表紙

羽衣の夢   155 重大な告白


 それから鞍堂は、後ろに右手を回して左の上腕を掴み、うつむき加減でまた歩き始めた。
 登志子も黙って、彼についていった。 鞍堂の緊張は増していて、肩に力が入っている。 彼の言う『大事な話』を聞くまでは、自分から話しかけるのはよくないような気がした。

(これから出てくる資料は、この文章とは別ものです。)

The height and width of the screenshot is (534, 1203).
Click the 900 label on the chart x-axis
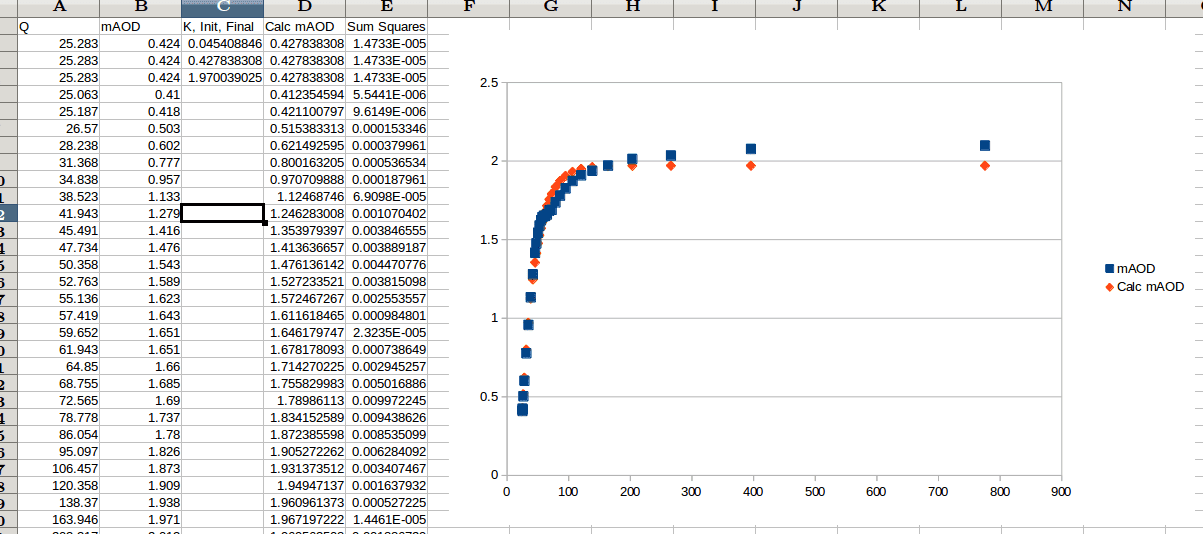coord(1061,492)

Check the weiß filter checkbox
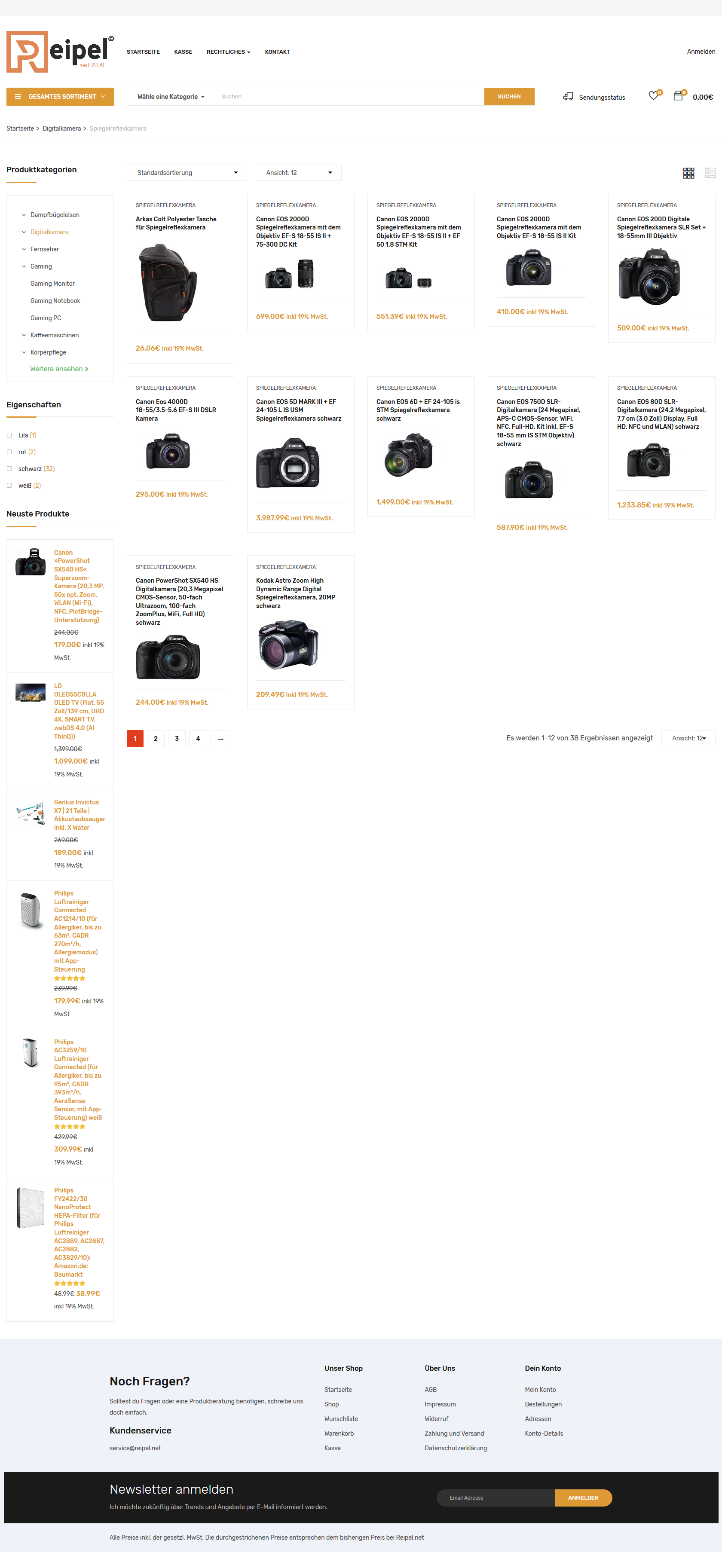coord(9,486)
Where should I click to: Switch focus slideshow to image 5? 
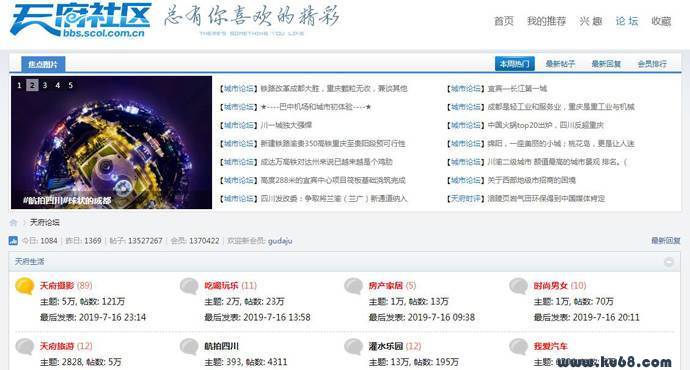click(70, 85)
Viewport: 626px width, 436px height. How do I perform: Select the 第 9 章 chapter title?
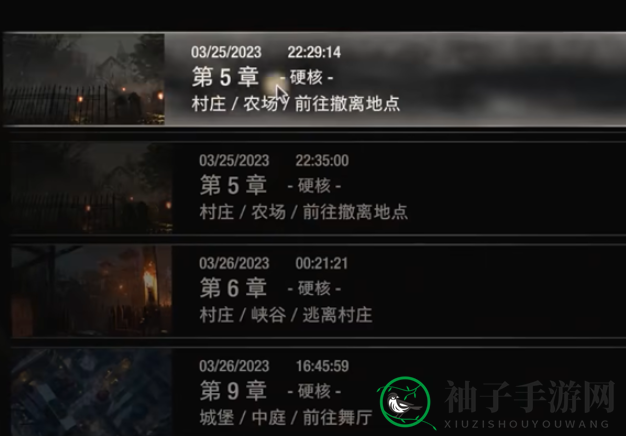233,391
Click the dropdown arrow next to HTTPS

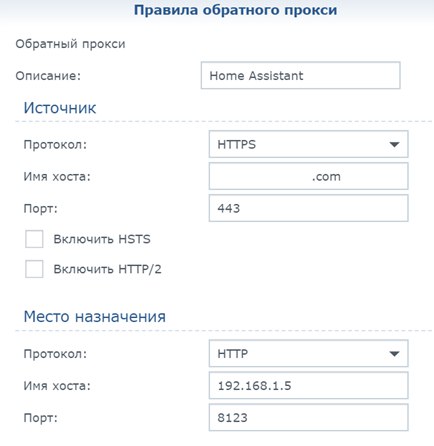[x=394, y=144]
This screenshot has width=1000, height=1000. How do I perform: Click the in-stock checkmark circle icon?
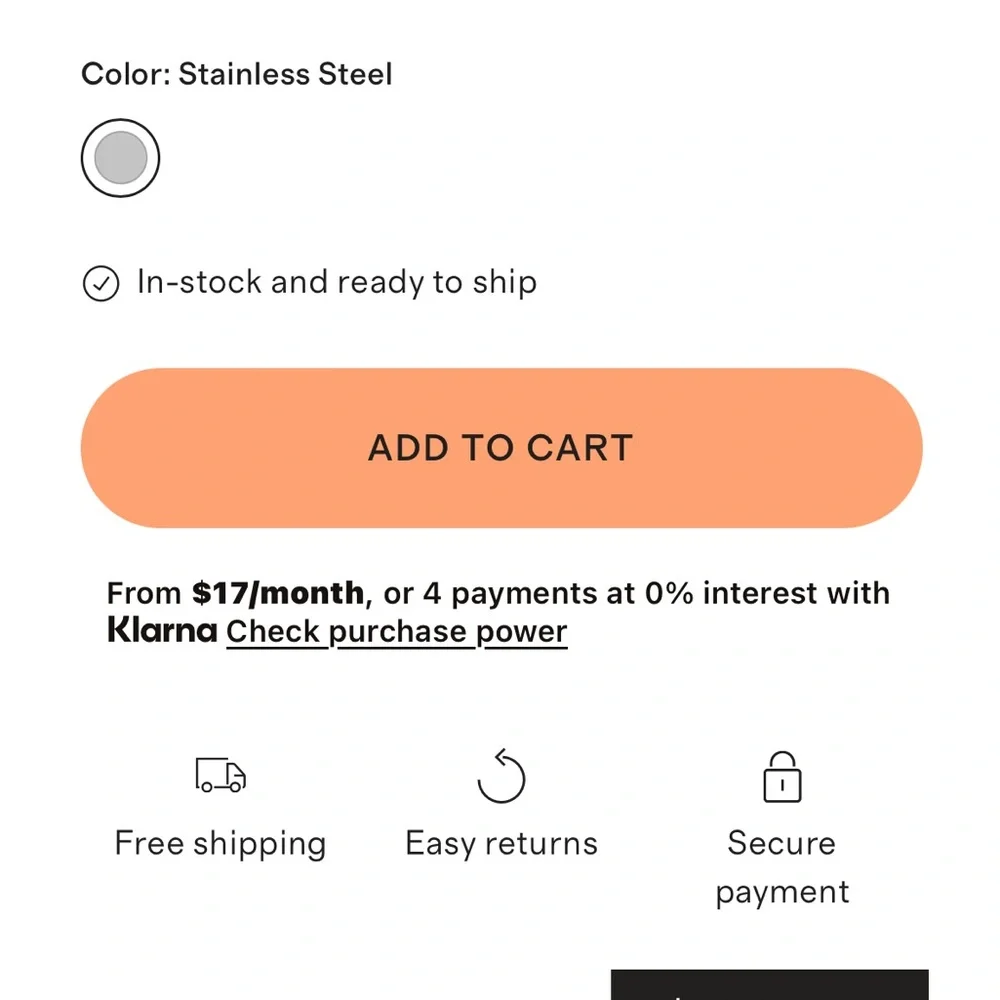pyautogui.click(x=101, y=283)
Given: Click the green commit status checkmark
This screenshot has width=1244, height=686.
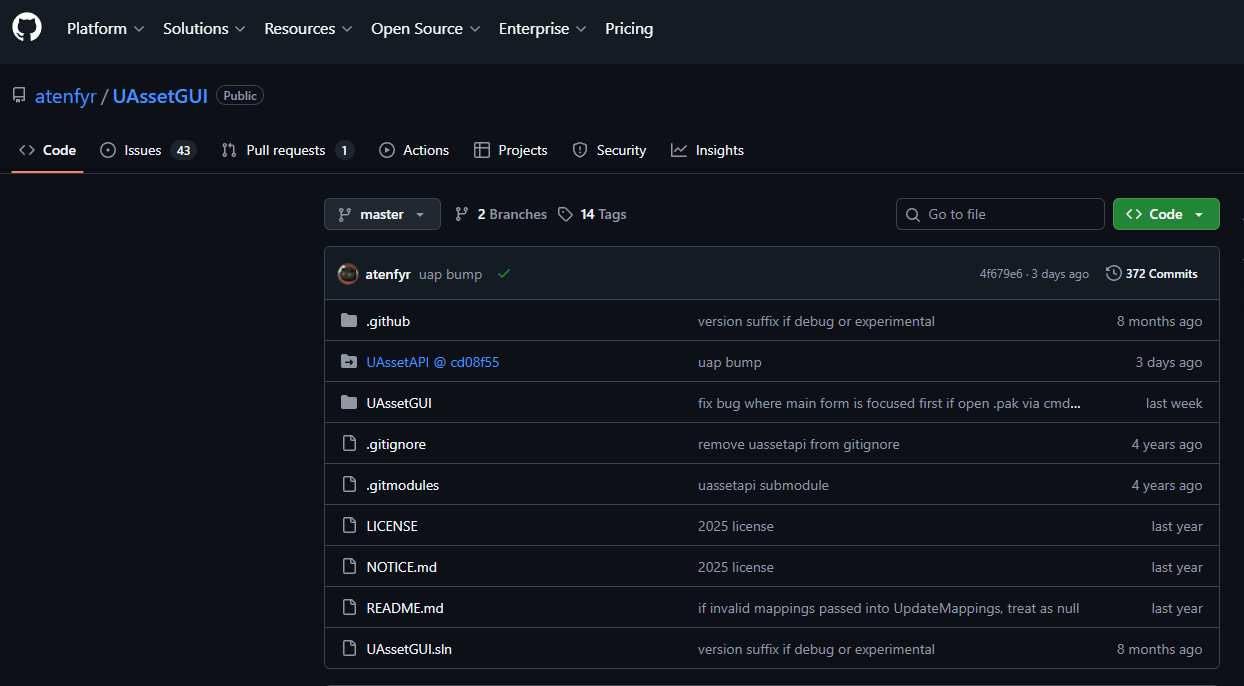Looking at the screenshot, I should [x=504, y=274].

 鞍堂は突然立ち止まった。 そして、危うくぶつかりそうになった登志子を振り向き、口早に語り出した。
「僕はここで育った。 着飾って遊び回るしか能のない母親に育てられた。 母は僕を金づると言っていたんだ」
 登志子は思わず視線をそらした。 聞くのが辛い身の上話だった。
「かわいがってはくれたけどね、気まぐれに。
 父はそれさえしなかった。 愛人の家に通ってきても、僕には厳しく当たるだけだった。
 十二で受験して、難関の中学に受かったときに、初めて迎えに来た。 母にいくら払ったかは知らない。
 それからは柿ノ木坂の本宅に住まわされた。 意外にも本妻さんはいい人でね、実の母よりよくしてくれた。 それだけは感謝してるよ」
 ますます居心地が悪くなって、登志子は江の島のほうに視線をすえた。 このような立ち入った家庭の事情を聞く立場にはない。 なぜ、この私に話すんだろう。
 鞍堂は、背後で組んだ腕をほどき、前で手と拳を叩き合わせた。 びしっという鈍い音がした。
「父が憎かった。 見返してやることばかり考えた。 それには力が要る。 金、人脈、権力がどうしても必要なんだ」


 男の野望がわからない年ではない。 それにしてもなまなましすぎて、登志子は閉口していた。
 そのとき、鞍堂が奇妙なことを始めた。 先ほどから北風が強くなってきて寒いのに、まず紺色のコートを脱いで下に置いた。 それから灰色のプルオーバーの襟元に手をかけて、後ろに垂れていたフードを、ゆっくり頭に被った。
 その姿で、鞍堂は登志子を射抜くように見つめた。 そして、瞬きもせず、落ち着いた声で言った。
「君を駅のホームから突き落とそうとしたのは、僕だ」


 二人の視線は、からみあったまま、しばらく動かなかった。
 登志子はぴくりともしなかったが、その間に意識はめまぐるしく動き、駅での突発的事件と、その後しばらくのことを凄い速さで思い出していた。
 犯人は灰色のパーカーシャツを着て、フードを深く被っていた──目撃した登志子の友人は、そう話してくれた。
 そのことを知っているのは、他に深見家の大人だけだ。 それと、犯人と。
 鞍堂社長がまぎれもない事実を語っていると、登志子は悟った。


「なぜ?」
 落ち着いた声で尋ねたつもりだったが、実際は息が混じって、かすれてしまった。
 その問いには、なぜ突いたのかという疑問と、どうして自分から告白したのかという驚きが、両方ふくまれていた。
 鞍堂は唇を噛み、ポケットに手を入れて、爪先で砂を軽く掻いた。